ACTION ITEM:
Of the material below, only the lines from the line containing "Given: Click the Dec marker on the time axis" down to the line containing "This screenshot has width=1880, height=878." belong in the answer, written out exactly.

----- INFORMATION -----

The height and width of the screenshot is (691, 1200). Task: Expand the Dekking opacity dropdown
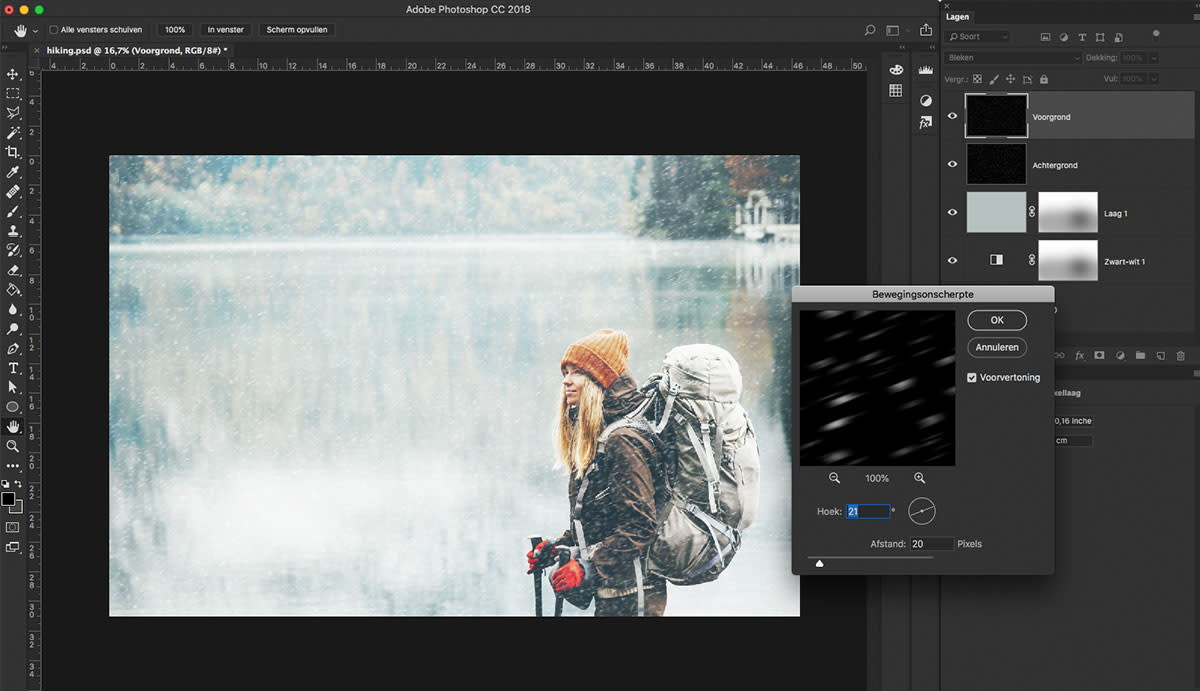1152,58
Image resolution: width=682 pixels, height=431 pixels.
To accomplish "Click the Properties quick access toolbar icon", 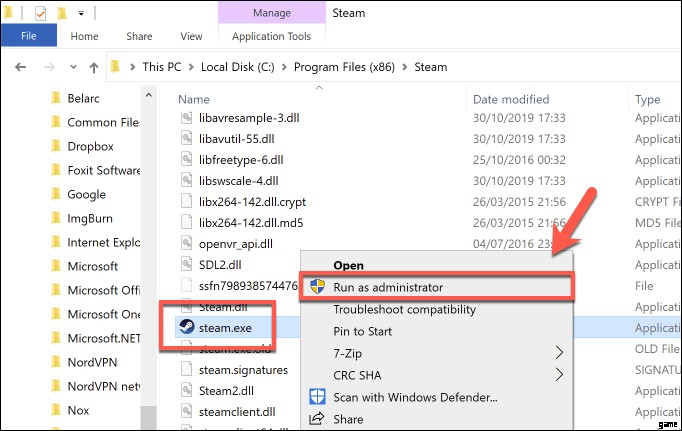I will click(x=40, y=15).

-----
----- INFORMATION -----

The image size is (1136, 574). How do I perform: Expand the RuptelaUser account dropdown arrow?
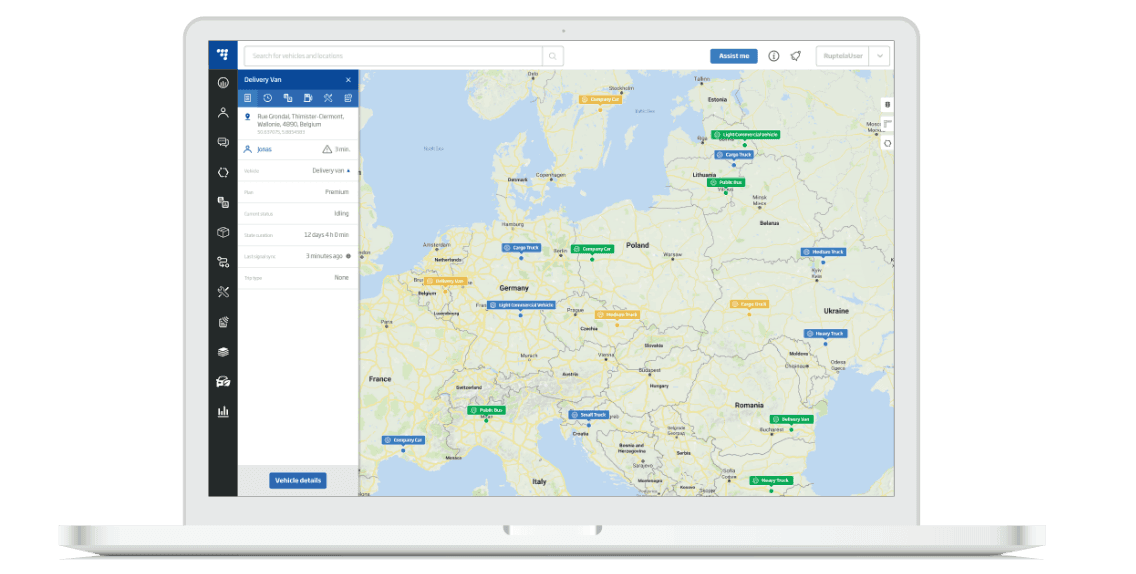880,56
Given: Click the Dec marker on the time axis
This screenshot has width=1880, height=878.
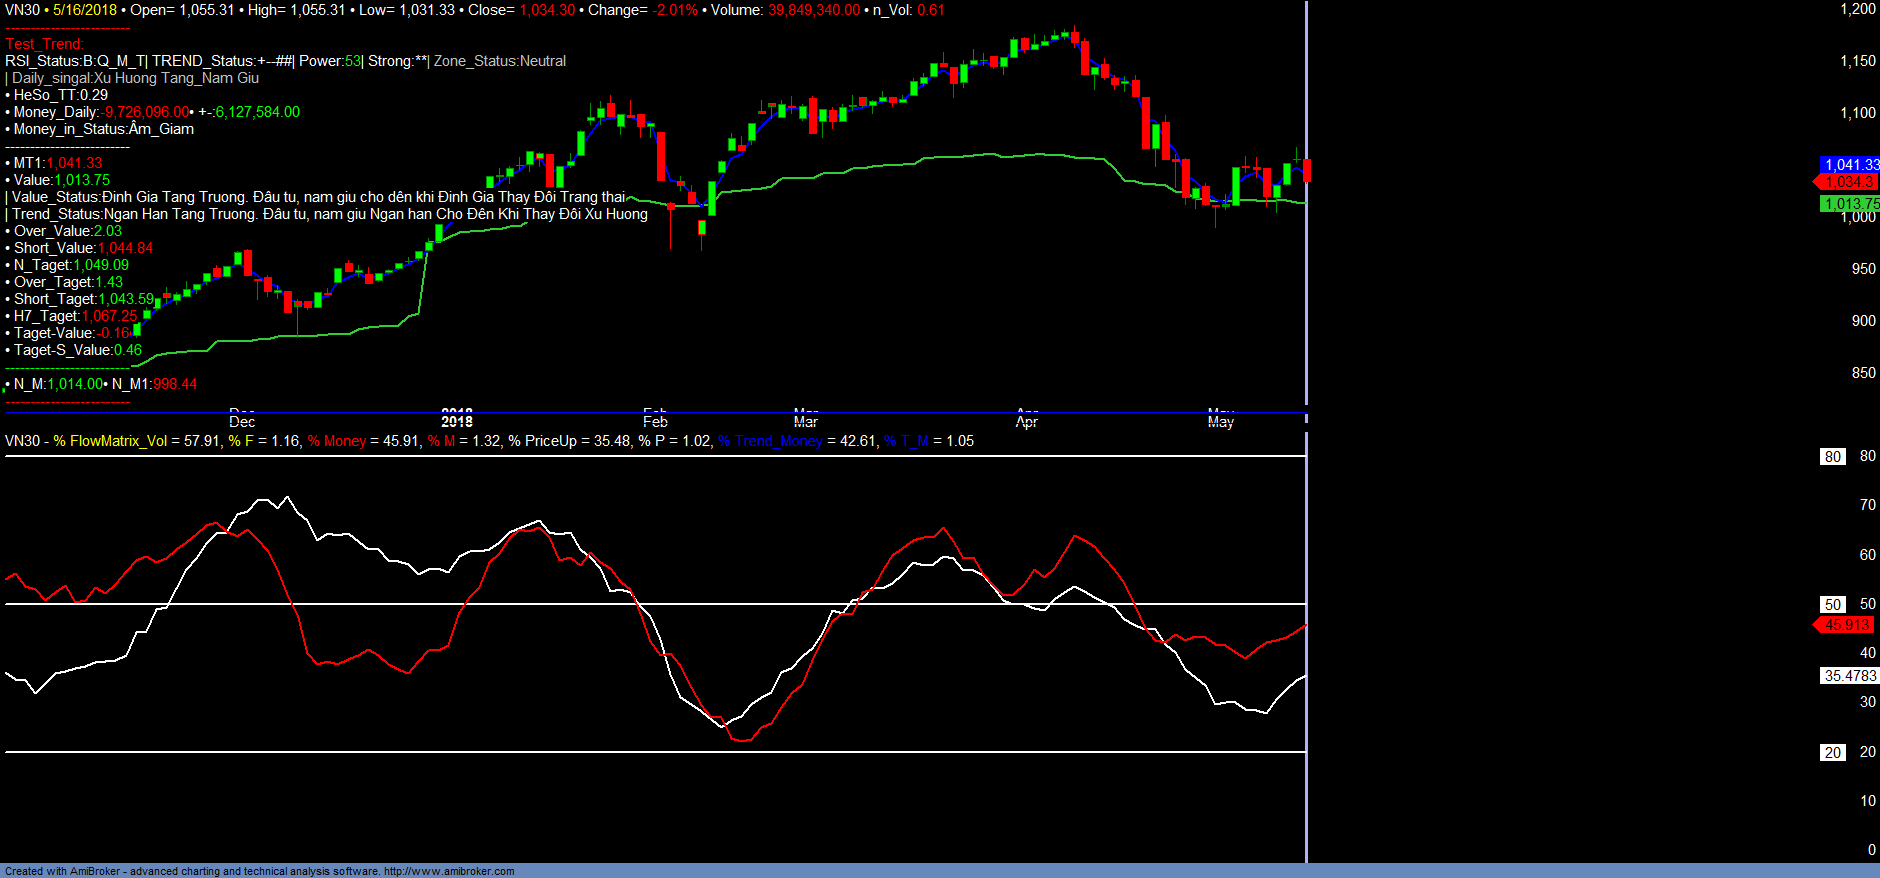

-----

RESULT:
Given: Click the Dec marker on the time axis
This screenshot has width=1880, height=878.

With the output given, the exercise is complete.